WORK TO DO> Continue the announcement about El Rey Rebel's "Friday Night Fights" series from where it ends.

SELECTED TEXT>

EL REY REBEL FAST CHANNEL PARTNERS WITH OSCAR DE LA HOYA’S GOLDEN BOY PROMOTIONS TO UNVEIL SERIES OF CLASSIC FIGHTS BEGINNING FRIDAY, MAY 3

LOS ANGELES AND NEW YORK – April 24, 2024 – Fuse Media, the global leader of inclusive entertainment, expands its sports portfolio with a partnership between six-division, 10-time World Champion and current Chairman and CEO Oscar De La Hoya’s Golden Boy Promotions and the El Rey Rebel FAST Channel to air some of the most memorable fights in recent history as part of a new “Friday Night Fights” series launching on the channel Friday, May 3 at 8 PM ET/PT.

Kicking off Cinco De Mayo weekend, the new weekly series premieres on the 21st anniversary of the bruising May 3, 2003 fight between the Golden Boy himself, Oscar De La Hoya, and Luis Ramon “Yori Boy” Campas. Rounding out the special double-header launch that evening is the classic 2009 matchup featuring Manny Pacquiao vs. Ricky Hatton.

Other historic contests in the weekly series will include Floyd Mayweather Jr. vs. Ricky Hatton (2007); Manny Pacquiao vs. Marco A. Barrera (2007); and Saul Alvarez vs. Josesito Lopez (2012).

In addition, El Rey Rebel’s “Friday Night Fights” series will feature events from Fuse Media’s other sports television partnerships with premier Hispanic Mixed Martial Arts (MMA) sports franchise “Combate Global MMA” and “BYB Bare Knuckle Fighting.”

“The early part of the 21st century was a golden era of boxing across a number of weight divisions and fans can now go back in time to rewatch some of the best fighters of that time,” said Chairman and CEO Oscar De La Hoya. “Casual and boxing hardcores alike always tuned in when three guys named Pacquiao, Mayweather and De La Hoya were fighting and now they’ll have an opportunity to see all three in their prime on ‘Friday Night Fights.’”

EXCERPTED DATA>
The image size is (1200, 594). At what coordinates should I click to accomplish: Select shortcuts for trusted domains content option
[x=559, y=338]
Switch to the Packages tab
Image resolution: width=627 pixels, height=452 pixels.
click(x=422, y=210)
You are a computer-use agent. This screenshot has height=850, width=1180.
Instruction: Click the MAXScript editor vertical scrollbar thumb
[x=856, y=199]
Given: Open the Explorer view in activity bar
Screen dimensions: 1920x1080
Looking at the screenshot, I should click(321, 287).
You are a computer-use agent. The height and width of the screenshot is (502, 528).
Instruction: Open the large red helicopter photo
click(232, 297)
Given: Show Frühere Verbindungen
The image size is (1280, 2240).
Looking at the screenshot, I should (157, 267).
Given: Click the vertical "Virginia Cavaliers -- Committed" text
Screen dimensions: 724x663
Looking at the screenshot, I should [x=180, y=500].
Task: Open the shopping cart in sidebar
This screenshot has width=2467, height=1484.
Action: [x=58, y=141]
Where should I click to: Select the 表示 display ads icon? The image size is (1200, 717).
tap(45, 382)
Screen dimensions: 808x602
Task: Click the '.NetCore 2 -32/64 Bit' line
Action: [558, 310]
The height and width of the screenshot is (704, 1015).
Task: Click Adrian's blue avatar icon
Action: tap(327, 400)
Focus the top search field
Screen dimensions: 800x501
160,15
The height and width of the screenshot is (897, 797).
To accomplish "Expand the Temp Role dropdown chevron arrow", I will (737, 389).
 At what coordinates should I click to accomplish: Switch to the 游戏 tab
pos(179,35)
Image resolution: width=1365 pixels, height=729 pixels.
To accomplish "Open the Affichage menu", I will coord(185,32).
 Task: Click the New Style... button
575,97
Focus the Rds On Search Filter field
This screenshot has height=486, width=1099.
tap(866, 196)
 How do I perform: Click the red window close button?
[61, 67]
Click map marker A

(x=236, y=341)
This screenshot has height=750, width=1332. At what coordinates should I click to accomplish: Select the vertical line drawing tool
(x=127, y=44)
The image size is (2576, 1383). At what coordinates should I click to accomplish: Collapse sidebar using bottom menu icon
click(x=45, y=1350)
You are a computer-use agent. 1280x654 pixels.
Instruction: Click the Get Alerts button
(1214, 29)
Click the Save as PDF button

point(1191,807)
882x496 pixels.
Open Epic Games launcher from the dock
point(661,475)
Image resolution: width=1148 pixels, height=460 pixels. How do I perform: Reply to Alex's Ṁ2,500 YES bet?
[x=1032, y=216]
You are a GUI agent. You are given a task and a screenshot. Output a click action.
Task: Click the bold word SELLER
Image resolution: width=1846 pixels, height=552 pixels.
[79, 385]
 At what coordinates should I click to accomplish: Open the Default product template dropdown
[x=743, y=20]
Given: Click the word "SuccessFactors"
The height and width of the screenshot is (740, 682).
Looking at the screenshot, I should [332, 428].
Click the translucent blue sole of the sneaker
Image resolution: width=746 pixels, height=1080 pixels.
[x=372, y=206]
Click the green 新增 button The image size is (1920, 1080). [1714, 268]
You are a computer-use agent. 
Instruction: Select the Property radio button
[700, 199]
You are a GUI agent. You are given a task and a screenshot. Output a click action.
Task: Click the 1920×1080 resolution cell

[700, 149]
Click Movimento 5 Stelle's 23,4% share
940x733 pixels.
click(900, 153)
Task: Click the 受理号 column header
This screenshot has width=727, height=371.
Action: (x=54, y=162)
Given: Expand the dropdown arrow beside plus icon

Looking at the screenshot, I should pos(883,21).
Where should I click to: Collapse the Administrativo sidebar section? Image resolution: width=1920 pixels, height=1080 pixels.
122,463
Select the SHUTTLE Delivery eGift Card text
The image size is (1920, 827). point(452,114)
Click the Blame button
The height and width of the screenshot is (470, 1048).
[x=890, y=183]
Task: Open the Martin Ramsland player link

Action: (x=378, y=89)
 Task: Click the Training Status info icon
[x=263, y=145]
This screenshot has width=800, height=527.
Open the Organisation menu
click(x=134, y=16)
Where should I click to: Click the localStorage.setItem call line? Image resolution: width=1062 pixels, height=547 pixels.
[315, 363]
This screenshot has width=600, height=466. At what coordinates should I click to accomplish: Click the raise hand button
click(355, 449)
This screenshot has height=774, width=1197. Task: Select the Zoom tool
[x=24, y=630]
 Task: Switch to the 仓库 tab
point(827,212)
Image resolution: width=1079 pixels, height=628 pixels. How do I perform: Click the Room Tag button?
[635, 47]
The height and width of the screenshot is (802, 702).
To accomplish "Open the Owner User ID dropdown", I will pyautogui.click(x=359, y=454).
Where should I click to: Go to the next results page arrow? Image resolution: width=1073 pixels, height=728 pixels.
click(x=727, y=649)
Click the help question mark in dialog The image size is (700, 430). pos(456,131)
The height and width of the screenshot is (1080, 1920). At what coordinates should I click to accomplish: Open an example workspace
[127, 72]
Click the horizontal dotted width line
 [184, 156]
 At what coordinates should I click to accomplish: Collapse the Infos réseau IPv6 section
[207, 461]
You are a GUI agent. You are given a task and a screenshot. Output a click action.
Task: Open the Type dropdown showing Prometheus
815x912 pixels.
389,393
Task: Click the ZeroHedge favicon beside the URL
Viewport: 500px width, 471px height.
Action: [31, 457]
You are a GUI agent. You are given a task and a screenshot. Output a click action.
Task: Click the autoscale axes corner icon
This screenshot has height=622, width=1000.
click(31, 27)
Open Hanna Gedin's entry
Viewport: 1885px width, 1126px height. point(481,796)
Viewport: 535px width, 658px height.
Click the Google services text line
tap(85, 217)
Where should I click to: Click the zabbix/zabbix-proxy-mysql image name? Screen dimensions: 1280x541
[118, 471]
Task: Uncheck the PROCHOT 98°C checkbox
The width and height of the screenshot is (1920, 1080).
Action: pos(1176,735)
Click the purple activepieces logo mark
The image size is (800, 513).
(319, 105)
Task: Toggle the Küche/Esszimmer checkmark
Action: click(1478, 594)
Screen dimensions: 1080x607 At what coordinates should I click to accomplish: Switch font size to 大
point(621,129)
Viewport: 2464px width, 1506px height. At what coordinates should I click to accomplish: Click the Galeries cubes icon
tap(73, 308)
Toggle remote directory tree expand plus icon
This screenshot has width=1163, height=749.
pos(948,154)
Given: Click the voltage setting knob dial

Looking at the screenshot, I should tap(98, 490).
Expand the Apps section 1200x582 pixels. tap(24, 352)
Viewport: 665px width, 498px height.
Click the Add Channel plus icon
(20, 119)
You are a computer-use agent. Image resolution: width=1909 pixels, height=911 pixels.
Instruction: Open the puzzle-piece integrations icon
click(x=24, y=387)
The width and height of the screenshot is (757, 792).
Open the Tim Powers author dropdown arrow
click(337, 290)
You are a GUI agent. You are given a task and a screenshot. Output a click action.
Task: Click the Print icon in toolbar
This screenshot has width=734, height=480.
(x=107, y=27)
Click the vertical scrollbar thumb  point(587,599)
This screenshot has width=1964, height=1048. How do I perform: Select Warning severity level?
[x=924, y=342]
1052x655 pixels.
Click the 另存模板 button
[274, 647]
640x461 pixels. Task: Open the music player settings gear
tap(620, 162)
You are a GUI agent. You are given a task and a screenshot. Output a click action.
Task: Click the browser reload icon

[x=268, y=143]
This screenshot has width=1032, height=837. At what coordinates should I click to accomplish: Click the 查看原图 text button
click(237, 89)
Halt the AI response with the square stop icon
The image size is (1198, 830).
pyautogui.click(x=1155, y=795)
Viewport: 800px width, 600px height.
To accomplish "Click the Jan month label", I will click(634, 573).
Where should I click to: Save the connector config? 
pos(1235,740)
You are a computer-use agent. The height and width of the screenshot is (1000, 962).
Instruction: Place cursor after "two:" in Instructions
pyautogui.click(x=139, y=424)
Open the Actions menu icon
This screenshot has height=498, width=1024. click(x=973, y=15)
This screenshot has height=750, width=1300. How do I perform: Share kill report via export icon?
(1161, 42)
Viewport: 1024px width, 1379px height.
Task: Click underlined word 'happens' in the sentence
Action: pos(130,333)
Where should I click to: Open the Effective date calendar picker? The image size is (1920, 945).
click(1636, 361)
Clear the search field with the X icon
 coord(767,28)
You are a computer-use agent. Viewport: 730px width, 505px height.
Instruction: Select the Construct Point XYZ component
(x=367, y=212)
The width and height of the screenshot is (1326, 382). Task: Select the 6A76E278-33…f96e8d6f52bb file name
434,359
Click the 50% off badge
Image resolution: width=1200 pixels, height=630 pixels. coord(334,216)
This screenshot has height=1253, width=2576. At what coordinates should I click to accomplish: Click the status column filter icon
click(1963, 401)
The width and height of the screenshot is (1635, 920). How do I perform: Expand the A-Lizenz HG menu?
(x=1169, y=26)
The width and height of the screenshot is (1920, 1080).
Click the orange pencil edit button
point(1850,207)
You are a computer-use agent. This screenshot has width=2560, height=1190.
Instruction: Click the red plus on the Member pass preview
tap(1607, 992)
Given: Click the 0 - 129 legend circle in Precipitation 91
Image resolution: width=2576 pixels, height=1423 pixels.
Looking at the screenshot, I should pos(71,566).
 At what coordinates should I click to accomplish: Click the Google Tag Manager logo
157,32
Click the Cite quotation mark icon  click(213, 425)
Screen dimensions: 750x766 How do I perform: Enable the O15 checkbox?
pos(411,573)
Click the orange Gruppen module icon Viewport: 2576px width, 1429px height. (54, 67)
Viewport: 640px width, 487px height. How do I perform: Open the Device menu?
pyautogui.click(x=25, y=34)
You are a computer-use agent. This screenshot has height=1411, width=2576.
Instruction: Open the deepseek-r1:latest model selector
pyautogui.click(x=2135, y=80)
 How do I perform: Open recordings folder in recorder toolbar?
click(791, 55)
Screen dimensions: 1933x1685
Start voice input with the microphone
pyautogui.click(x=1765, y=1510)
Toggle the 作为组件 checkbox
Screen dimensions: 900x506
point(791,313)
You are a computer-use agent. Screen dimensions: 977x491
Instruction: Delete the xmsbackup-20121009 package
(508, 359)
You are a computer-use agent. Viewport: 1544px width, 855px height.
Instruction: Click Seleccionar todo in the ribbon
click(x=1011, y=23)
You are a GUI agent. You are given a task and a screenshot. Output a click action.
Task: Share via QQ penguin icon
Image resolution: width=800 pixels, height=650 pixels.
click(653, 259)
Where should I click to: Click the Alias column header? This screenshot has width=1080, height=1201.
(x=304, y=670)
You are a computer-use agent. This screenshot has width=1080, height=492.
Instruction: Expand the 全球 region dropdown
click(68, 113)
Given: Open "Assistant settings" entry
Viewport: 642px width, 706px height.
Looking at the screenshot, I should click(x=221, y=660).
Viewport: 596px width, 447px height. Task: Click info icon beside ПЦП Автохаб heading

TASK OUTPUT>
“We couldn’t be more excited that 10-time world champion Oscar De La Hoya and his Golden Boy Promotions are bringing some of the most epic fights in modern boxing history to El Rey Rebel, said Miguel Roggero, Chairman and CEO of Fuse Media. “With these thrilling matches, ‘Friday Night Fights’ will be a cornerstone franchise for El Rey Rebel, unleashing the types of raw emotion and adrenaline that the channel’s growing number of viewers are craving.”

De La Hoya continues to champion the sport of boxing, promoting some of the biggest events in the sport including a massive PPV event featuring International star Ryan Garcia on April 20 and a historic Mexico vs. Mexico PPV clash with current client, former WBO Junior Middleweight Champion and current super middleweight world title contender Jaime Munguia in his upcoming May 4 fight against generational PPV star Saul “Canelo” Alvarez.

Below are more detailed descriptions of some of the classic fights included in the weekly “Friday Night Fights” series:

Oscar De La Hoya vs. Luis Ramon Campas

Following the dramatic knockout of rival Fernando Vargas, Oscar De La Hoya defended his unified WBA and WBC Junior Middleweight World titles against beloved Mexican fighter Luis Ramon “Yori Boy” Campas on Friday, May 3, 2003, the weekend ahead of Cinco de Mayo. De La Hoya gave Campas a beating, knocking his mouthpiece out so many times that Referee Vic Drakulich had to dock the challenger a point in round six. Oscar forced Drakulich’s hand in stopping the fight in the seventh round.

Manny Pacquiao vs. Ricky Hatton

“The Battle of East vs West” was a professional boxing match for the IBO and The Ring light welterweight championship between Manny Pacquiao from General Santos, Philippines and Ricky Hatton from Manchester, United Kingdom. The bout was held on May 2, 2009, at the MGM Grand in Las Vegas, Nevada and drew 1.75 million pay-per-view buys. El Rey Rebel’s telecast airs one day after this matchup’s 15th anniversary.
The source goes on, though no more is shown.